[[ EXERCISE MATERIALS, beginning ]]

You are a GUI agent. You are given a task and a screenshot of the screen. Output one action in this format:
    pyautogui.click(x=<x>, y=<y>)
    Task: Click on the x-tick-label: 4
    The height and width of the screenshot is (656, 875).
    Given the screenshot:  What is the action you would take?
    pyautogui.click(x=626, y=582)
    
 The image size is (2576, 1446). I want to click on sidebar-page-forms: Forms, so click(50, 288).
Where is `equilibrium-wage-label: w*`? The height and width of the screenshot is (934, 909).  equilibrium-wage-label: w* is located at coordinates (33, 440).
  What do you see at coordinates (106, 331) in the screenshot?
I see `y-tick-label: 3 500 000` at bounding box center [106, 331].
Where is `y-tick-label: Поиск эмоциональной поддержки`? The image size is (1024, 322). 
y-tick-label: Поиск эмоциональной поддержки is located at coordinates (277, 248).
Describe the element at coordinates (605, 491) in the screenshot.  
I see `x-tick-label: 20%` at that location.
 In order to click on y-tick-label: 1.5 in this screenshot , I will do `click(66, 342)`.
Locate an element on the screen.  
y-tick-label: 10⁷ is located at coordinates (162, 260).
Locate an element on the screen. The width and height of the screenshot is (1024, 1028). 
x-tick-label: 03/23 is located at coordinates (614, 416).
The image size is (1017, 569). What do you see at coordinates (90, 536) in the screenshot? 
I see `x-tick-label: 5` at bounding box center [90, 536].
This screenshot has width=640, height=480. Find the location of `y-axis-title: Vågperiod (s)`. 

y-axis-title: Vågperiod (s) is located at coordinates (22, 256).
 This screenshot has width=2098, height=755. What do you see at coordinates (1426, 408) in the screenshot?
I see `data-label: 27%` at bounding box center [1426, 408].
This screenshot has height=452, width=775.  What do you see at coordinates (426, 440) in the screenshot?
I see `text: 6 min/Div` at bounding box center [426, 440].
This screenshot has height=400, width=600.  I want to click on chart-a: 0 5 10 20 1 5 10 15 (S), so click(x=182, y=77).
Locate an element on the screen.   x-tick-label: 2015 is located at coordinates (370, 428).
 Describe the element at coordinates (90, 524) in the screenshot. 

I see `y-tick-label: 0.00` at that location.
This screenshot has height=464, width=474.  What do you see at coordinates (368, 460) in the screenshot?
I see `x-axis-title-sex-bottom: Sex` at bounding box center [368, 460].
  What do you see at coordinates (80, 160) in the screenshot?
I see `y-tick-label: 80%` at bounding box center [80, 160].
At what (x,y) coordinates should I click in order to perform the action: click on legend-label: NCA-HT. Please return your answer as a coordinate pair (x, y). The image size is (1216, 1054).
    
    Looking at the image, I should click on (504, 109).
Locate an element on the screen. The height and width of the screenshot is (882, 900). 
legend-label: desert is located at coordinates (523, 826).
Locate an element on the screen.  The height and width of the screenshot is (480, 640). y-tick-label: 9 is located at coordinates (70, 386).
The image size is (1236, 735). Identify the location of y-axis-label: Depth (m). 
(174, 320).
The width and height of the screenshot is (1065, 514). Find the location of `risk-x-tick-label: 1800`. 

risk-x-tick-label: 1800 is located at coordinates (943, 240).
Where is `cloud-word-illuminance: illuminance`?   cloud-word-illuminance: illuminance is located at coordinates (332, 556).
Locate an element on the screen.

[[ EXERCISE MATERIALS, end ]]

#### DIRECTIONS FOR THIS TASK:
Print all of the material above word for word, keeping every line in its original order.

#### FINISHED EXERCISE:
You are a GUI agent. You are given a task and a screenshot of the screen. Output one action in this format:
    pyautogui.click(x=<x>, y=<y>)
    Task: Click on the x-tick-label: 4
    The height and width of the screenshot is (656, 875).
    Given the screenshot:  What is the action you would take?
    pyautogui.click(x=626, y=582)
    
 The image size is (2576, 1446). I want to click on sidebar-page-forms: Forms, so click(50, 288).
Where is `equilibrium-wage-label: w*`? The height and width of the screenshot is (934, 909).  equilibrium-wage-label: w* is located at coordinates (33, 440).
  What do you see at coordinates (106, 331) in the screenshot?
I see `y-tick-label: 3 500 000` at bounding box center [106, 331].
Where is `y-tick-label: Поиск эмоциональной поддержки`? The image size is (1024, 322). 
y-tick-label: Поиск эмоциональной поддержки is located at coordinates (277, 248).
Describe the element at coordinates (605, 491) in the screenshot.  
I see `x-tick-label: 20%` at that location.
 In order to click on y-tick-label: 1.5 in this screenshot , I will do `click(66, 342)`.
Locate an element on the screen.  
y-tick-label: 10⁷ is located at coordinates (162, 260).
Locate an element on the screen. The width and height of the screenshot is (1024, 1028). 
x-tick-label: 03/23 is located at coordinates (614, 416).
The image size is (1017, 569). What do you see at coordinates (90, 536) in the screenshot? 
I see `x-tick-label: 5` at bounding box center [90, 536].
This screenshot has width=640, height=480. Find the location of `y-axis-title: Vågperiod (s)`. 

y-axis-title: Vågperiod (s) is located at coordinates (22, 256).
 This screenshot has width=2098, height=755. What do you see at coordinates (1426, 408) in the screenshot?
I see `data-label: 27%` at bounding box center [1426, 408].
This screenshot has height=452, width=775.  What do you see at coordinates (426, 440) in the screenshot?
I see `text: 6 min/Div` at bounding box center [426, 440].
This screenshot has height=400, width=600.  I want to click on chart-a: 0 5 10 20 1 5 10 15 (S), so click(x=182, y=77).
Locate an element on the screen.   x-tick-label: 2015 is located at coordinates (370, 428).
 Describe the element at coordinates (90, 524) in the screenshot. 

I see `y-tick-label: 0.00` at that location.
This screenshot has height=464, width=474.  What do you see at coordinates (368, 460) in the screenshot?
I see `x-axis-title-sex-bottom: Sex` at bounding box center [368, 460].
  What do you see at coordinates (80, 160) in the screenshot?
I see `y-tick-label: 80%` at bounding box center [80, 160].
At what (x,y) coordinates should I click in order to perform the action: click on legend-label: NCA-HT. Please return your answer as a coordinate pair (x, y). The image size is (1216, 1054).
    
    Looking at the image, I should click on (504, 109).
Locate an element on the screen. The height and width of the screenshot is (882, 900). 
legend-label: desert is located at coordinates (523, 826).
Locate an element on the screen.  The height and width of the screenshot is (480, 640). y-tick-label: 9 is located at coordinates (70, 386).
The image size is (1236, 735). Identify the location of y-axis-label: Depth (m). 
(174, 320).
The width and height of the screenshot is (1065, 514). Find the location of `risk-x-tick-label: 1800`. 

risk-x-tick-label: 1800 is located at coordinates (943, 240).
Where is `cloud-word-illuminance: illuminance`?   cloud-word-illuminance: illuminance is located at coordinates (332, 556).
Locate an element on the screen.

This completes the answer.